▸ **Data**:
※ ※ ※

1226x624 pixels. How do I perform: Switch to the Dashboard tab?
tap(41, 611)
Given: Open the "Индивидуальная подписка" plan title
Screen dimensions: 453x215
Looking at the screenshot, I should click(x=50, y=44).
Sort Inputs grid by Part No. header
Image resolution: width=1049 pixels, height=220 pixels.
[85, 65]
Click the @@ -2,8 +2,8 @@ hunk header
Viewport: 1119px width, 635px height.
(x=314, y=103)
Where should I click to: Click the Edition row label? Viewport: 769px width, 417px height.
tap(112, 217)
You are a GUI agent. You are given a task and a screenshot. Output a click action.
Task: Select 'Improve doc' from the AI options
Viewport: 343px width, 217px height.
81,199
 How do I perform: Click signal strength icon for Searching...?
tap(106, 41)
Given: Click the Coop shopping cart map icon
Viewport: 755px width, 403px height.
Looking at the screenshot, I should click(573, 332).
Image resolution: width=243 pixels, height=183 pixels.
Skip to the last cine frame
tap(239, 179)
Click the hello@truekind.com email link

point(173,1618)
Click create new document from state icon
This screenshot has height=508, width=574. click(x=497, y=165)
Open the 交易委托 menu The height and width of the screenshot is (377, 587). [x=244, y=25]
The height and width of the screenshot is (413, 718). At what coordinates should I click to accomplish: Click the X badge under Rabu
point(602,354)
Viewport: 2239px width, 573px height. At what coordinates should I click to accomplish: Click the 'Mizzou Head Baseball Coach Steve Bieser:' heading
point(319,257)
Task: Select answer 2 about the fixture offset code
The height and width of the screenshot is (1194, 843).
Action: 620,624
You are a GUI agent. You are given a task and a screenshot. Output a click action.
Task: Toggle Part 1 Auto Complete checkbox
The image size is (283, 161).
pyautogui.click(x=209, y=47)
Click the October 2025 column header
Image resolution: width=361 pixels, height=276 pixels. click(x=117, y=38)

※ ※ ※

▸ **Exercise**:
Restate the material exactly as given.

▸ **Written answer**:
1226x624 pixels. How do I perform: Switch to the Dashboard tab?
tap(41, 611)
Given: Open the "Индивидуальная подписка" plan title
Screen dimensions: 453x215
Looking at the screenshot, I should click(x=50, y=44).
Sort Inputs grid by Part No. header
Image resolution: width=1049 pixels, height=220 pixels.
[85, 65]
Click the @@ -2,8 +2,8 @@ hunk header
Viewport: 1119px width, 635px height.
(x=314, y=103)
Where should I click to: Click the Edition row label? Viewport: 769px width, 417px height.
tap(112, 217)
You are a GUI agent. You are given a task and a screenshot. Output a click action.
Task: Select 'Improve doc' from the AI options
Viewport: 343px width, 217px height.
81,199
 How do I perform: Click signal strength icon for Searching...?
tap(106, 41)
Given: Click the Coop shopping cart map icon
Viewport: 755px width, 403px height.
Looking at the screenshot, I should click(573, 332).
Image resolution: width=243 pixels, height=183 pixels.
Skip to the last cine frame
tap(239, 179)
Click the hello@truekind.com email link

point(173,1618)
Click create new document from state icon
This screenshot has height=508, width=574. click(x=497, y=165)
Open the 交易委托 menu The height and width of the screenshot is (377, 587). [x=244, y=25]
The height and width of the screenshot is (413, 718). At what coordinates should I click to accomplish: Click the X badge under Rabu
point(602,354)
Viewport: 2239px width, 573px height. At what coordinates should I click to accomplish: Click the 'Mizzou Head Baseball Coach Steve Bieser:' heading
point(319,257)
Task: Select answer 2 about the fixture offset code
The height and width of the screenshot is (1194, 843).
Action: 620,624
You are a GUI agent. You are given a task and a screenshot. Output a click action.
Task: Toggle Part 1 Auto Complete checkbox
The image size is (283, 161).
pyautogui.click(x=209, y=47)
Click the October 2025 column header
Image resolution: width=361 pixels, height=276 pixels. click(x=117, y=38)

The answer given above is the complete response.